When it came time to lift the last spans onto piers 10 and 11 on the west side, they’d been extra careful, pulling each box as close to the concrete pier as possible, inch by inch, like children might pull a go-cart up a steep hill. Once it reached the top, it was lowered onto rolling beams and slotted into position. But the two half-boxes weren’t the same height. It was a repeat of the problems on the east side. The engineers ordered huge concrete blocks. The riggers hoisted ten of them, each one weighing 8 tons, up to the top and spread them across the higher span to force it down. It hadn’t worked: the spans buckled.
Bob wouldn’t want them to take the bolts out, not unless it was safe. But up there the engineers were the bosses.

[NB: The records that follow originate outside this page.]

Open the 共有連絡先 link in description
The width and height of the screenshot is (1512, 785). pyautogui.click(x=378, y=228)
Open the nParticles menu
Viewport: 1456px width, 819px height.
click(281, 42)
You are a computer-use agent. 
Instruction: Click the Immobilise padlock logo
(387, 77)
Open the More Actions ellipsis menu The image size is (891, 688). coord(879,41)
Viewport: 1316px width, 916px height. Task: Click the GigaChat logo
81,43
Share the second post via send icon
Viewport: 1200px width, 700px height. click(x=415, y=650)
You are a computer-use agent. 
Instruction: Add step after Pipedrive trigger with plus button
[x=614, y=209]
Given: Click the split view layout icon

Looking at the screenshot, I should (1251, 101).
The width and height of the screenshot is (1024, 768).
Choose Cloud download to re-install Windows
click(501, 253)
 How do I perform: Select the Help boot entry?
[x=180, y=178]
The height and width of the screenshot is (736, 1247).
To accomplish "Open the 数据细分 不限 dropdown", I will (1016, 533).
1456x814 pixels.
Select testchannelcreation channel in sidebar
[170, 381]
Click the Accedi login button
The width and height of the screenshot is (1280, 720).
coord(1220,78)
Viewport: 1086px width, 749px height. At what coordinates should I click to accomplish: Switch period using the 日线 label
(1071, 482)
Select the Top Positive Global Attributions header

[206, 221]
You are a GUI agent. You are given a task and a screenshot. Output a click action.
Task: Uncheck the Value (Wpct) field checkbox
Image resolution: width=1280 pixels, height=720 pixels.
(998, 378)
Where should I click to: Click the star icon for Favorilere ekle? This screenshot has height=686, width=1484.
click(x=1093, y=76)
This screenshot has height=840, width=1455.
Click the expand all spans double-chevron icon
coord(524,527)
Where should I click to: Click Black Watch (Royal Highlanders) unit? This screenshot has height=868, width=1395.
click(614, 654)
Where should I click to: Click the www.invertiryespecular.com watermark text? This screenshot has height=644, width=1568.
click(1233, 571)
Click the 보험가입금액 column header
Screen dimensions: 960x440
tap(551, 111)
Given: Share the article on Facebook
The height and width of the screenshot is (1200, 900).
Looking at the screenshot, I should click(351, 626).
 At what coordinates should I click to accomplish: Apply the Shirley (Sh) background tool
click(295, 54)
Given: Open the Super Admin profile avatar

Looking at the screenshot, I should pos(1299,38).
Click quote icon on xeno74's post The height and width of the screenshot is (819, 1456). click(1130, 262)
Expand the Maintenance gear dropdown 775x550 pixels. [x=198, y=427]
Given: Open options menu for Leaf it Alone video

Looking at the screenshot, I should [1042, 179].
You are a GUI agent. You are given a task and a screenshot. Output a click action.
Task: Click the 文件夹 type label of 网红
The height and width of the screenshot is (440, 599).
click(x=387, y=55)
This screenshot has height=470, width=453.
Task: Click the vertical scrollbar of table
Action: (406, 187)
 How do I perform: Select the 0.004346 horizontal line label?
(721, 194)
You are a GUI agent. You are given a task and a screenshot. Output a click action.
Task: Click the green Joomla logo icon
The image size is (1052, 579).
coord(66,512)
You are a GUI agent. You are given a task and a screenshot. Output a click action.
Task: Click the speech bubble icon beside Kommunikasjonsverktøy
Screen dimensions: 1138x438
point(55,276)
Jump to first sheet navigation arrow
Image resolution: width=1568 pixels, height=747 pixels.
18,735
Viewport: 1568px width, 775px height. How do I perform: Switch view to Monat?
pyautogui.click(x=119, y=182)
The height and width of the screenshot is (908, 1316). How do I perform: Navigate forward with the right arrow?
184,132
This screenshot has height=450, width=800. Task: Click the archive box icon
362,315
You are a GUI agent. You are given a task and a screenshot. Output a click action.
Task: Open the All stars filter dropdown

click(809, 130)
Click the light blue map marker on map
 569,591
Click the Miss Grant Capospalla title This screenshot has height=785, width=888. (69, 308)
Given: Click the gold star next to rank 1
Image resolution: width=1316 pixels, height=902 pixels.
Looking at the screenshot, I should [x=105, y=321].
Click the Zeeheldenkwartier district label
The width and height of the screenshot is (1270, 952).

On the span, several men were working frantically; he couldn’t see what they were doing, but he could sense the urgency of it. And the despair — whatever they were trying wasn’t working. Something was wrong, very wrong. As Antonello whispered a short prayer, Please God, keep them safe, and made the sign of the cross over his chest, there were a series of loud eerie pinging and popping sounds, like shots from a rifle, and the men on the span scattered.